How the NDIS can help with the cost of Speech Therapy?

The National Disability Insurance Scheme (NDIS) has been established to assist eligible people who have a permanent and significant disability and give them access to individualised support to improve their skills and independence.


The NDIS is about helping you live your best life and your funding decisions are based on the goals you put in your plan. Speech Pathology is funded as a ‘Capacity Building’ support, and to apply for it in your NDIS plan, you’ll need to provide a recent assessment and report from a Speech Pathologist that shows how their therapy will help you reach your NDIS goals.

How do I prove to the NDIS that Speech Therapy is necessary?

The Speech Pathologist should provide clear recommendations on what goals they will be working to achieve with you or your child.
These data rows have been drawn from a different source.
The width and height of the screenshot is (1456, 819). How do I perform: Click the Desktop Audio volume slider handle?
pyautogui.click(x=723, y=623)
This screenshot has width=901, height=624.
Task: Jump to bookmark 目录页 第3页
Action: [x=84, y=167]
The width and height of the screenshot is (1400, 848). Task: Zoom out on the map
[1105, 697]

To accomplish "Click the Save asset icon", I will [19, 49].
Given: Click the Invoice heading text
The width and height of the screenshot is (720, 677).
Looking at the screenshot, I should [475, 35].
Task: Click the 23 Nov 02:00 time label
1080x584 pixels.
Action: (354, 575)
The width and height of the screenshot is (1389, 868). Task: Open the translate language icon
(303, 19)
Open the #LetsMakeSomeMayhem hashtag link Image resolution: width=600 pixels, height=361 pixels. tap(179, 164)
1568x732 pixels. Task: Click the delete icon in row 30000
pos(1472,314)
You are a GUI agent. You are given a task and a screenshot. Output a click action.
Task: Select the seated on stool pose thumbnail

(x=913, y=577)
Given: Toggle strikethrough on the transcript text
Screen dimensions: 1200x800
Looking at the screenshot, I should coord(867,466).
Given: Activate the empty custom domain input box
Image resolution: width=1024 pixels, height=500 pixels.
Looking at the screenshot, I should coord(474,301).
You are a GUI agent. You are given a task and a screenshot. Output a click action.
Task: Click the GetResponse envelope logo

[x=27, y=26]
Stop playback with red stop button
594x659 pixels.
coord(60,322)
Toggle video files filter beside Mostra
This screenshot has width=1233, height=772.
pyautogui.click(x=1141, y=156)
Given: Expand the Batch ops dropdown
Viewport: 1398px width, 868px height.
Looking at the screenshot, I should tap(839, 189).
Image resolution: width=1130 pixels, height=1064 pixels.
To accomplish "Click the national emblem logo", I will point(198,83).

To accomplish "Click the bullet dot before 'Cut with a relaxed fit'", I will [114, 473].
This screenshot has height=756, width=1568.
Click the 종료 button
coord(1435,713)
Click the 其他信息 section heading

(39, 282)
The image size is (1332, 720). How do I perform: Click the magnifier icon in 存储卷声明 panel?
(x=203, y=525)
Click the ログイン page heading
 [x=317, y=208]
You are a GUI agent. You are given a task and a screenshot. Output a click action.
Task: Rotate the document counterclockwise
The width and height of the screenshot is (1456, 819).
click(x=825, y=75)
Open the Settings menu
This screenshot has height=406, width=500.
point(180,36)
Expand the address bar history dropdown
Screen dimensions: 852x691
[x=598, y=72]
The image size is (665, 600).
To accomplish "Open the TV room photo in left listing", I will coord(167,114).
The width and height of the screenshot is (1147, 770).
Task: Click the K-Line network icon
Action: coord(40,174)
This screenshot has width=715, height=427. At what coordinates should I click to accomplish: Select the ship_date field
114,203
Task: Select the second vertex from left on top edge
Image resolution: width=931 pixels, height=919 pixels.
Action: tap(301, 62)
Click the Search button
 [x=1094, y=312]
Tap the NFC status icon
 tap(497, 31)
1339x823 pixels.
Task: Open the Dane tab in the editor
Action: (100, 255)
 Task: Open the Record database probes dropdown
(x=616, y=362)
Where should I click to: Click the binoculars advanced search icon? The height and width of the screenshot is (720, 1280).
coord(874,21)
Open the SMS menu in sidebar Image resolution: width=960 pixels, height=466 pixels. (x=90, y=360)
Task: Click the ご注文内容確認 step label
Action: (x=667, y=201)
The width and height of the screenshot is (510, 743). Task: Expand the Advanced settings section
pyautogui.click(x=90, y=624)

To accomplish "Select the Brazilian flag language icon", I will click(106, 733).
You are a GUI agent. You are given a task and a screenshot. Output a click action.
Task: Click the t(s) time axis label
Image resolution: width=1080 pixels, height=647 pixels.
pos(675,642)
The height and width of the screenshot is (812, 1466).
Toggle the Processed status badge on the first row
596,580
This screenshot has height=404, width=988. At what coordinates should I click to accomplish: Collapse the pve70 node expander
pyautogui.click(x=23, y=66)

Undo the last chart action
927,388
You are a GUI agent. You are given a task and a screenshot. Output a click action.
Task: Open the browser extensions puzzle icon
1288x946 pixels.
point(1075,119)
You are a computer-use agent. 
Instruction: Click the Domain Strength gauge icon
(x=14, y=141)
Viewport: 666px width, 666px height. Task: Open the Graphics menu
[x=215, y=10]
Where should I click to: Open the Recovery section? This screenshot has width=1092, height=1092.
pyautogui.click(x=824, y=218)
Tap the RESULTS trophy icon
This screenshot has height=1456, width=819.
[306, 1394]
As a result, the Speech Therapist will need to compile an NDIS Statement of Outcomes for you to submit during your planning meeting for the NDIA Agency to make an informed decision, and subsequent approval.


For participants using a Speech Therapist for NDIS purposes, you will need to arrange a Service Agreement which will document the fees and charges related to the service, including how much, they’ll charge for a NDIS Outcomes Report. Refer to Speech Pathology Australia’s website for an indication of fees for service.


If you think Speech Therapy could help you or your child, reach out to find someone you can work with. We hope the information here provides you some ideas on how to find a Speech Therapist and what you can do to apply for this type of therapy in your NDIS plan.